A ground-breaking study on caste discrimination in the Indian state of Gujarat shows that the practice of ‘untouchability’ is still prevalent. The report also makes clear that the Indian legal system is failing to address the issue.
Discrimination against Dalits penetrates numerous aspects of daily life in India. It affects access to education and medical facilities and imposes restrictions on housing and what kind of work Dalits can carry out. Moreover, the practice is universal – despite national laws banning it.
Such are the findings of a new report by the Dalit rights organisation Navsarjan Trust in cooperation with the Robert F. Kennedy Center for Justice and Human Rights (RFK Center). The study ‘Understanding Untouchability’ is based on research carried out across 1589 villages in Gujarat. It outlines a pattern of persistent discrimination against Dalits by members of dominant castes – but also between Dalit sub-castes.

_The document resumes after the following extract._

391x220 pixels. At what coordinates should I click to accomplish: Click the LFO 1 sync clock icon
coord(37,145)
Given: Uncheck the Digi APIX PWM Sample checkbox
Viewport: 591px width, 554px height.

All in all, the report lists 98 forms of discrimination by non-Dalits against so-called ‘untouchables’. The numbers speak a very clear language: In 98.4 percent of the villages surveyed, inter-caste marriages are prohibited and would often be met with violence. In almost as many cases, Dalits cannot rent a house in a non-Dalit community; they must not touch the water pots or utensils of non-Dalits; and Dalit religious leaders are never asked to celebrate a religious ceremony in a non-Dalit area.
While the study was carried out in rural Gujarat, it also refutes the traditionally held belief that caste discrimination is limited to remote and economically underdeveloped corners of India. According to its authors, the report’s findings should be used to ‘demonstrate the Government of India’s continued ignorance about the depth of the problem and its legal obligations in regard to the abolition of untouchability.’
“Caste-based discrimination is the most complex human rights issue facing India today. It is our hope that these findings will provide critical data for the Dalit movement to shape its interventions, for the Government of India to seriously and systematically examine and address its own gaps in ending discrimination, and for the international community to apply similar approaches to ending discrimination globally,” said Monika Kalra Varma, Director of the RFK Center.
Following the publication of the report, Navsarjan Trust’s executive director, Manjula Pradeep, noted that ‘the report shows that the existing legal systems has failed to address the problem of untouchability and it is time for human rights activists to act strongly.’
The organisation’s founder, Martin Macwan added the following conclusion: ‘Understanding untouchability is crucial to ending untouchability. Dalits face untouchability in every aspect of their lives. By lifting the veil of ignorance we have no excuse not to end it,’ he said.